There are also Christian missionaries among us who are reaching out to the Nagas in Myanmar with the gospel of Christ, despite the constant threat to their lives. I’ve also heard the warm sound of few young Nagas reviving and regaling with the rich songs of our ancestors—the deep repository of our narratives: of a village; a clan; of the life world that was. The collective memories that make us who we are and what we can be.
Furthermore, many Nagas are also studying and working in various areas of the Indian sub-continent, as well as in different parts of the world. Despite the struggles that one has to face in such milieu, it has to a certain extent provided a platform for many Nagas to interact and live out a small aspect of their lives together: a sharing of narratives and actualities which we need on a much larger scale and frequency, if we are to overcome the walls in our hearts. Few Nagas have also donned the entrepreneurial role and are now job makers rather than waiting for a job to come their way. Hopefully, many more will have the courage to set out on such arduous path. But for many more to take such a path, and for them to thrive, our society will have to learn to support them with our deeds.
I’ll like to believe that many of us are also living in our own capacity, the best that we can be, not just for one’s sake but also for our people. As it is only such heartfelt concern and ingenuity at the grassroots level which will truly nurture a meaningful Naga Homeland. Without such efforts, a total reliance on top-down bureaucratic setup, compounded by our limited resources, and under the onslaught of crony capitalism, it is very likely that our self-seeking isms will resurface, despite our best intentions. We risk being a nation for a few in power—not for the community—the Naga peoples.
Therefore, I am of the view that a concerted effort in our individual capacities as well as at the organisational level is the need at every hour. Lest we forget, we, the Nagas, still do retain strong traditional institutions which command respect and loyalty of our people, despite all its flaws.
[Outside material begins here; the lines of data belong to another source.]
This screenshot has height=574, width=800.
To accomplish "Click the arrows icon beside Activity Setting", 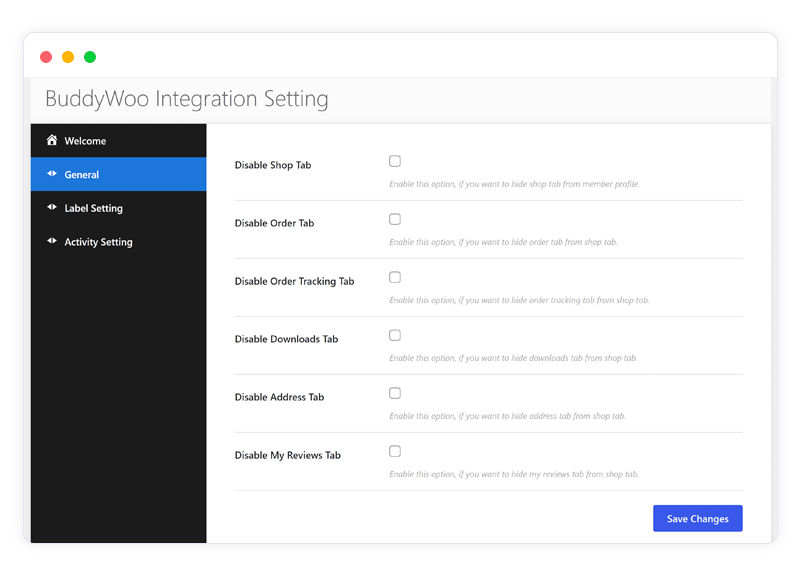I will coord(51,241).
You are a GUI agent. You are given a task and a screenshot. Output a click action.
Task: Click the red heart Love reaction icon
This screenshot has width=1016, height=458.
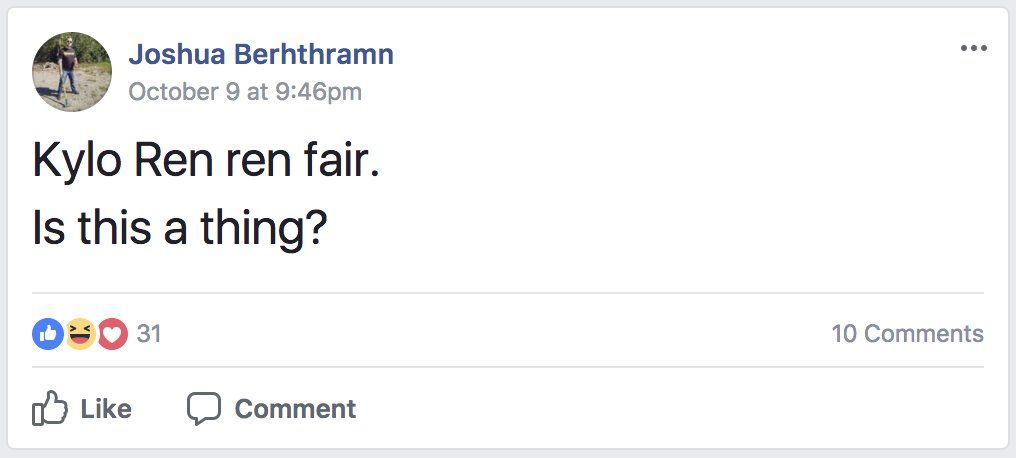(x=113, y=334)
I am of the view that these institutions will have to evolve from their overtly political character in the present, into institutions that concerns itself with many other issues—be it culture, environment, education, human rights, and so on. Else, what will a nation where its natural resources are ravaged, and its people oblivious to their roots, aspire for?
I am a Christian and Jesus Christ is the foundation of my aspirations. And it is under His grace and might that we have made it thus far. So, it is only right that we discern our foundation, in the imagining of our future. As it is written in the Bible, “Unless the Lord builds the house, the builders labour in vain.”
Pamyo Chamrui is a student of Jawaharlal Nehru University, New Delhi. He is an avid reader and loves photography.